I was caring for a lady with her first baby, a spontaneous labour admitted to the delivery suite at 5cm. Four hours later I was due to examine her, but I could tell from her behaviour that she was transitioning. She was 9cm, but she was involuntarily pushing with her contractions, so I knew she’d most likely be fully dilated sometime within the next 30 minutes. Just as I was trying to do my documentation, I saw a gush out of the corner of my eye. It’s rare that a lady’s waters break with a gush. It’s a common misconception that the movies have portrayed. It’s often a small trickle, and subsequently the midwife has to squint her eyes to work out whether it’s liquor or just urine (a surprisingly common occurrence).

A lady’s waters breaking usually doesn’t catch my attention too much, but it was the colour of the liquor which I was more intrigued by – thick meconium. “Great”, I thought to myself. This is a classic sign the baby is in distress, and therefore will need observations for twelve hours following delivery. The CTG (baby heart rate monitoring) was completely normal, or rather, it was as soon as I realised I had completely lost fetal contact after the waters broke. I stopped my writing halfway through and dashed over to try to find the fetal heart rate.

“Your baby’s just wiggled away from me”. I tried to sound cheery so as no to panic the mother and her partner, but after multiple position changes and adjusting the transducer to all kinds of angles, it became evident my little loss of contact had now totalled two minutes. I buzzed for another midwife, as you usually would, for some assistance in finding the fetal heart rate. A support worker opened the door and after explaining the situation, I asked for a second midwife to attend. My heart sank when I heard the news that there was no free midwife available to help me.

Nevertheless, the support worker wandered over to offer to scribe for me. I tried to tell her what I wanted to write, but my head was filled with so many different thoughts that I couldn’t put into words what I wanted to say. Whereas I would usually look to a more experienced midwife to support my decision making, I realised that I was on my own and needed to have the confidence to make the right decisions.

I explained to the women and her partner that I couldn’t monitor their baby effectively, and therefore I would recommend a ‘clip’ to put on their baby’s head to monitor the heart rate directly. I was also obliged to say there was a tiny risk of infection near the ‘clip’ site. Fear sprang into the couple’s eyes. I tried to explain that the risk is extremely low and that I had never seen a baby gain an infection from the procedure, but the word “infection” seemed to be the only thing they could focus on.

Each second continued to tick by with no fetal heart rate, so I decided it was time to put on my stern midwifery voice; “I cannot ensure your baby’s well being if I do not apply this clip”. Some may say it’s a bit manipulative, but when you’re panicked and in the moment, and the outcome of this baby is on your PIN (personal identification number), you’ll do anything to protect it and ensure your baby is born well.

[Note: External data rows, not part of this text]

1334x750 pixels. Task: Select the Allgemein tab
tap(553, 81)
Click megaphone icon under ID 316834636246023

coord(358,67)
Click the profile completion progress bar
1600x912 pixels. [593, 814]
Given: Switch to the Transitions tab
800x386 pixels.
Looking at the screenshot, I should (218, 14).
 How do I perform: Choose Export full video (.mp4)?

This managed to convince them enough and within a few seconds the clip was on and working. She was now fully dilated as I had predicted, and I encouraged her to push with her contractions. There was good advancement, but with this being her first baby there was no knowing how long it would take for the baby to be born.

The fetal heart rate was 75bpm according to my monitor, nearly half what it was earlier. I asked the support worker to try to find a midwife, although I was practically begging by this point. To my relief, another midwife came to assist me. She didn’t stay long before she realised what was happening and dashed to get a doctor. Meanwhile, I was taking the role of chief cheerleader, urging the woman to push with her contractions. The doctor appeared and started setting up for forceps while I continued to encourage the woman to push.

The baby started crowning, and it was at this point I must have forgotten who I was, because in the chaos I found myself pushing the doctor to the side as I dashed to support the woman’s perineum. One push later and the head was delivered smoothly, followed by the baby, which thankfully, cried beautifully at delivery. The neonatal doctor attended shortly afterwards but left quickly once they could see the baby had been delivered.

Half an hour later it was time to handover so I could go home. Suturing had only just finished, and the night shift midwife walked in. “It looks awful in here”, she whispered to me. I looked around at the blood on the floor, sheets thrown everywhere and liquor all over my scrubs. I smiled awkwardly and apologised, saying that I hadn’t had the time to clean up. I handed over and stayed past my shift to help her tidy up. I went home feeling exhausted, but also thankful that everything worked out ok.